3. Focus on Data Center Growth Areas

Existing data centers already have power capacity secured. So, we have to look at where new data centers are likely to sprout. Key regions in the U.S. include:

  • Northern Virginia (“Data Center Alley”)

    • Primary Utility: Dominion Energy (regulated).

    • Loudoun County remains the world’s largest concentration of data centers. Demand for expansions is still high.

  • Texas (Dallas-Fort Worth, Austin, San Antonio)

    • Deregulated Market (ERCOT), so no single utility “monopoly.”

    • Merchant Generators / IPPs with big footprints here: NRG, Vistra.

  • Phoenix, Arizona

    • Primary Utility: Pinnacle West (Arizona Public Service) (regulated).

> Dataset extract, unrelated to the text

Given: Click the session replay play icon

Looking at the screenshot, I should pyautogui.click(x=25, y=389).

    • Another rising data center hub due to climate considerations and business-friendly policies.

  • Atlanta, Georgia

    • Primary Utility: Southern Company via Georgia Power (regulated).

  • North Carolina

    • Primary Utility: Duke Energy (regulated).

    • Large data centers for Apple, Google, and Meta exist already, with potential for further growth.

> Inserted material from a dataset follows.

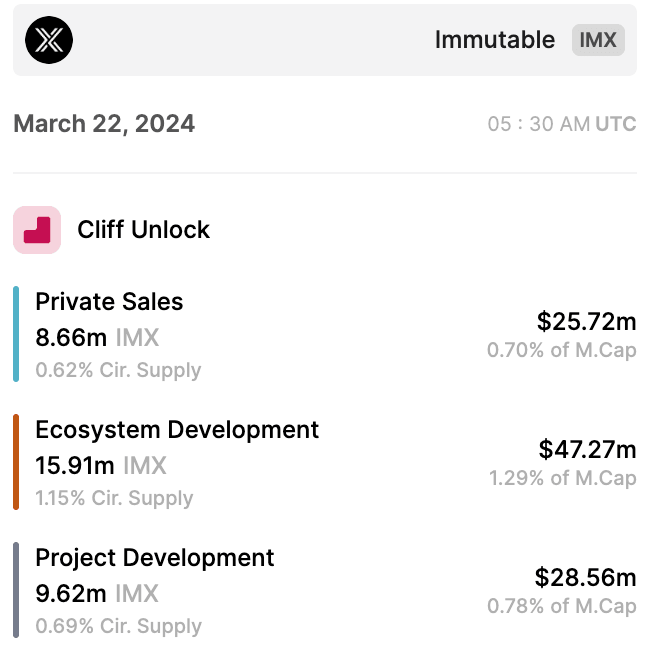Select the Private Sales allocation
The width and height of the screenshot is (650, 654).
(x=109, y=302)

  • Portland / Hillsboro, Oregon

    • Primary Utility: Portland General Electric (POR) (regulated).

    • Increasingly popular for its cooler climate and robust fiber infrastructure.

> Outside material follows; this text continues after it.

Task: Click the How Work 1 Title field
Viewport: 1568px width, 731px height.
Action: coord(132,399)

Wherever new data center clusters are forecast, that’s where you’re likely to see additional capital expenditure on the grid and potential growth in power sales.

4. The Clean Energy Angle

As hyperscalers ramp up their low-carbon and net-zero commitments, non-fossil-fuel-based PPAs are in high demand. While many data center operators focus on wind, solar, or battery storage, nuclear has also entered the conversation as a 24/7 carbon-free resource. This trend benefits:

  • NextEra Energy (NEE)

    The largest developer of wind and solar in the U.S.; frequently signs high-profile PPAs with tech giants for large-scale renewable projects.

  • AES (AES)

    Pivoted heavily to renewables and has announced deals with Google and Microsoft, focusing on solar, wind, and battery storage solutions.

  • Constellation (CEG)

    The nation’s largest carbon-free energy producer through its nuclear fleet, it has partnered with Microsoft and others to provide 24/7 emissions-free power. While nuclear isn’t classified as “renewable,” it helps data center operators meet round-the-clock sustainability targets.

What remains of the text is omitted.